**TASK**
Using the records below, filter for lines that contain the string "Delete" and copy them out.

**MATERIAL PROVIDED**
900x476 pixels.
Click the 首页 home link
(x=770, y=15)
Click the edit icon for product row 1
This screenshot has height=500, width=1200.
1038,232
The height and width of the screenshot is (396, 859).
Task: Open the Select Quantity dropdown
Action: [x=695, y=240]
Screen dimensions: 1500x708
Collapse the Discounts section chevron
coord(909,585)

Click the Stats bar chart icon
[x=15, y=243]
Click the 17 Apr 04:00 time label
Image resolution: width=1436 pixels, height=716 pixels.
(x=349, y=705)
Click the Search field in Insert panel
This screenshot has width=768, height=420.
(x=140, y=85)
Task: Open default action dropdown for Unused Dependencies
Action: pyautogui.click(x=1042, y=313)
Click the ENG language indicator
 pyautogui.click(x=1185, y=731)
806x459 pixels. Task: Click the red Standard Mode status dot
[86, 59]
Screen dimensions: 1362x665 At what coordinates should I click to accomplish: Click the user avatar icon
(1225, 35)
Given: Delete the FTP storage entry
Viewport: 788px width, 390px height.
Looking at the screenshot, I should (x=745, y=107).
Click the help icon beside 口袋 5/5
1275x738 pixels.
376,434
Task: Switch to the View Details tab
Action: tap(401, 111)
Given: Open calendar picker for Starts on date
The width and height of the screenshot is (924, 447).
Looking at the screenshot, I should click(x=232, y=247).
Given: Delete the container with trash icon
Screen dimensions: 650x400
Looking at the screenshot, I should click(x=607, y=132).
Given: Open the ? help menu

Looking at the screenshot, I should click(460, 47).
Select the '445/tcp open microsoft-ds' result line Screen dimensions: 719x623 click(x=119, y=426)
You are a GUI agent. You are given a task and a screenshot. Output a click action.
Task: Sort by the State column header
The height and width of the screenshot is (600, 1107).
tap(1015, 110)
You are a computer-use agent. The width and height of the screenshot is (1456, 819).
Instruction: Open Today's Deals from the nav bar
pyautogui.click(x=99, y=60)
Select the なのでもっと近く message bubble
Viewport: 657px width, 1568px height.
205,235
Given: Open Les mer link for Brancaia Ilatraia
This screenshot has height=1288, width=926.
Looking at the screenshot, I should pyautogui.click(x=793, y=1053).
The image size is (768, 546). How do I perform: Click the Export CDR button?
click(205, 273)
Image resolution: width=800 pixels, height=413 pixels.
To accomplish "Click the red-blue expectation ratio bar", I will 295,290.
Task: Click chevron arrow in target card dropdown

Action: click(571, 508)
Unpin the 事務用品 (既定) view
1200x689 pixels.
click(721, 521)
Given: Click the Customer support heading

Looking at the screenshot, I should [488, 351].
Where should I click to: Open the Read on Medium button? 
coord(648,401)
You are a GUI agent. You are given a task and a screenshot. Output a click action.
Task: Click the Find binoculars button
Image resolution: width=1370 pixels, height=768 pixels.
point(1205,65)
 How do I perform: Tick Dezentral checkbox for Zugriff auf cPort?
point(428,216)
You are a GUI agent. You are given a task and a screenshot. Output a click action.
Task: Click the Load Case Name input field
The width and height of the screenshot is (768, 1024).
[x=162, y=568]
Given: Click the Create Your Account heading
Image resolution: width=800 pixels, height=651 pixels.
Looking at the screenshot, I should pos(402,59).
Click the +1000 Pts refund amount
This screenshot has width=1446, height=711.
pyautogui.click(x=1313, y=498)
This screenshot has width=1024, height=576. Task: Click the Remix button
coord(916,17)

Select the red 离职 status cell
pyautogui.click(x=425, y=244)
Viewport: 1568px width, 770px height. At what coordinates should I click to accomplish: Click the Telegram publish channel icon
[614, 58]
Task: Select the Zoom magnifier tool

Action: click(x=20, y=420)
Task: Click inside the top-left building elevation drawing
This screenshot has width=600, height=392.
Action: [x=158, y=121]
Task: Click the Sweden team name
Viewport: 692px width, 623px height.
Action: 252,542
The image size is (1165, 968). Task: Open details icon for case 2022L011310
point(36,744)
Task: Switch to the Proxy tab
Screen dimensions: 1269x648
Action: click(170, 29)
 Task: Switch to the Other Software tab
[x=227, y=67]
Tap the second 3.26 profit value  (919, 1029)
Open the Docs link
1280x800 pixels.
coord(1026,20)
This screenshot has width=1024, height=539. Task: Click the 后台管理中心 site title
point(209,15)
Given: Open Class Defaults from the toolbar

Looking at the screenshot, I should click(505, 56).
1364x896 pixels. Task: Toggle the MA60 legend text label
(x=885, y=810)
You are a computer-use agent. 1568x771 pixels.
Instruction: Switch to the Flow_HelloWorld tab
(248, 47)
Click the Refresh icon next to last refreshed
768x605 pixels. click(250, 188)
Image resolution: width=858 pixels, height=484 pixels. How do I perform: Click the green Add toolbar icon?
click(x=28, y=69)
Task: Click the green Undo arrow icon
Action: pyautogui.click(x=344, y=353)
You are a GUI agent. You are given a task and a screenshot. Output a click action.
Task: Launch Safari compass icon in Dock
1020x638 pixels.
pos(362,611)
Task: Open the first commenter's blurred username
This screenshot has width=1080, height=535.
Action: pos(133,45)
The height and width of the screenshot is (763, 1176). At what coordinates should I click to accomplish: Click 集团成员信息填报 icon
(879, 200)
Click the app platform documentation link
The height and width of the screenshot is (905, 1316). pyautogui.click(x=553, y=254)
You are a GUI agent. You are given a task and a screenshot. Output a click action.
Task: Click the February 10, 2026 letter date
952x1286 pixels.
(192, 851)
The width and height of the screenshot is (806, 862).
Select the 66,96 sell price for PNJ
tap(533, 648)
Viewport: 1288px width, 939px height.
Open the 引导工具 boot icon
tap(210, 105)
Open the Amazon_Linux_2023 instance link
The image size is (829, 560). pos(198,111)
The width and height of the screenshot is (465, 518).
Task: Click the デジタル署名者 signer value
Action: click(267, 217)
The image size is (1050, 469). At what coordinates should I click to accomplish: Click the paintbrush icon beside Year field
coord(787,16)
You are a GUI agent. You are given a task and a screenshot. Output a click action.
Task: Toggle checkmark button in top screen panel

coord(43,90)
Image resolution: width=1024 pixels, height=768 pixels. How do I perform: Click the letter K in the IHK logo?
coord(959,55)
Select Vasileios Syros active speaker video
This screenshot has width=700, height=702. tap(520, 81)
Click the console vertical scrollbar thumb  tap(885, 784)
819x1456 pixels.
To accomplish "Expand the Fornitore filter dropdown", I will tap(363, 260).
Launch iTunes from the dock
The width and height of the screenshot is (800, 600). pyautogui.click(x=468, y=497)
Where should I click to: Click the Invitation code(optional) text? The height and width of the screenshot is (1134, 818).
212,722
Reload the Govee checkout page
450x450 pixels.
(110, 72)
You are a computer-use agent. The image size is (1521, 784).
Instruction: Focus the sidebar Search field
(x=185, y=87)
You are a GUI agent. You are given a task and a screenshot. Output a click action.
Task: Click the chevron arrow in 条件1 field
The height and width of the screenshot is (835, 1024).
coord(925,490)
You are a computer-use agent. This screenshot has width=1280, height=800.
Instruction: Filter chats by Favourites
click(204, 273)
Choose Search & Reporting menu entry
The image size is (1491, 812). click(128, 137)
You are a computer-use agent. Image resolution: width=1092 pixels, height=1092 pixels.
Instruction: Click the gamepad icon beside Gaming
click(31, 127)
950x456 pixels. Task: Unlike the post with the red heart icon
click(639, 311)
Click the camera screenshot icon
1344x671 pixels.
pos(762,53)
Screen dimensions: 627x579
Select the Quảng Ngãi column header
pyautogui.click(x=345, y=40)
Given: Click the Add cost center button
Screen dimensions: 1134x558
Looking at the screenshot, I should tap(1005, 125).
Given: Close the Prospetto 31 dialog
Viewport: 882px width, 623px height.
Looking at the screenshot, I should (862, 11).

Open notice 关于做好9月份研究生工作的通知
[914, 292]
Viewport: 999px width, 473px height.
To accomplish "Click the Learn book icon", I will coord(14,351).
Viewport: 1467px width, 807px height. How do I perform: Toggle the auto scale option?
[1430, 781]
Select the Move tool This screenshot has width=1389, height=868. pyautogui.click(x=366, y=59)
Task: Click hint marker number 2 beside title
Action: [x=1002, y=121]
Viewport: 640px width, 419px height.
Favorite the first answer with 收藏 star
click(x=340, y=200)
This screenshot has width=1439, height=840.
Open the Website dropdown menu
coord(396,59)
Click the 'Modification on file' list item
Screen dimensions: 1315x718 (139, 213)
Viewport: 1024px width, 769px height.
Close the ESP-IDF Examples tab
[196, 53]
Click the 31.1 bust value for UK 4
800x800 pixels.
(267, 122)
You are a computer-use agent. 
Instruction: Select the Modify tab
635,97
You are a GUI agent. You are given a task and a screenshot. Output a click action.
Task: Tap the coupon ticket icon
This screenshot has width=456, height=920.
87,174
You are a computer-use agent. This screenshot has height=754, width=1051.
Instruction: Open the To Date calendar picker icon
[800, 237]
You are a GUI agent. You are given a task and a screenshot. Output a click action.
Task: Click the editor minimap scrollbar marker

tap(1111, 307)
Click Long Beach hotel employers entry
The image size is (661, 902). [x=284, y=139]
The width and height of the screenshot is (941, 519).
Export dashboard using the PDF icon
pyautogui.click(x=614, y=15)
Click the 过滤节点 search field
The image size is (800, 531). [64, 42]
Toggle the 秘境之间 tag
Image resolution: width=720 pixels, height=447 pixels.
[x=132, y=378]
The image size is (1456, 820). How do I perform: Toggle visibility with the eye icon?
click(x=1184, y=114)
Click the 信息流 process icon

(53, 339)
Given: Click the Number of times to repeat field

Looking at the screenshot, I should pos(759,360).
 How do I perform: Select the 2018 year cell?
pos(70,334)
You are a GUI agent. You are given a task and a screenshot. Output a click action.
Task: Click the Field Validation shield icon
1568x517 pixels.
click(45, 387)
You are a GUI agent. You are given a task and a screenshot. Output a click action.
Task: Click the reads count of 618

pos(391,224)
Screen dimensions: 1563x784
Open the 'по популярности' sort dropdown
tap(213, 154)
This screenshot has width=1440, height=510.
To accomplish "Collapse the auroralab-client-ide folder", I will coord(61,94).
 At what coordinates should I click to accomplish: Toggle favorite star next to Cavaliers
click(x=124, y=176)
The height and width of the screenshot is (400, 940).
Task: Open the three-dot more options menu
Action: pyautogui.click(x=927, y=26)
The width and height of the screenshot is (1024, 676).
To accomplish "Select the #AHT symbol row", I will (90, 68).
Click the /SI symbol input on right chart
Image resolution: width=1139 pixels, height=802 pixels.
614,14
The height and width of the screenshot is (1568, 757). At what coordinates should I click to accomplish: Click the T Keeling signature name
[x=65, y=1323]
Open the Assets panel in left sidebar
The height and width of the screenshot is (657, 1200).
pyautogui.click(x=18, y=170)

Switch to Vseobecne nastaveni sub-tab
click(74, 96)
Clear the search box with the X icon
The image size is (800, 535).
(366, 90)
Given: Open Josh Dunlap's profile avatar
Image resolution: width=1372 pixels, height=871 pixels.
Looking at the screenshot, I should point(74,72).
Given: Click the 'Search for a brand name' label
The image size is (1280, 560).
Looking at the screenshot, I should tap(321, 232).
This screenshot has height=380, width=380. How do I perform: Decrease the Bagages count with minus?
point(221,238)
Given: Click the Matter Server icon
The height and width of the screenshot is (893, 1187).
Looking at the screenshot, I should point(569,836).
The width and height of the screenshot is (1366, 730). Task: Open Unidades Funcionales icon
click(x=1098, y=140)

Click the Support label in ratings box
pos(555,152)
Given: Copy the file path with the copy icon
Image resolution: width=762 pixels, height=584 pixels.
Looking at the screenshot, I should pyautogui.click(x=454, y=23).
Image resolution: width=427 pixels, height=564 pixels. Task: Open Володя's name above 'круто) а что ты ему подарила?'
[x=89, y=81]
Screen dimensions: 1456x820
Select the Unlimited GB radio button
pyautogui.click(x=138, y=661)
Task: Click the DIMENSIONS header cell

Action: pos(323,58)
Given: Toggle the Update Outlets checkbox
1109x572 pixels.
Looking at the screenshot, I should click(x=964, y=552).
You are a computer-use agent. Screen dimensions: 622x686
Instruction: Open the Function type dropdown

**EXPECTED ANSWER**
Given: Delete the FTP storage entry
Given: Delete the container with trash icon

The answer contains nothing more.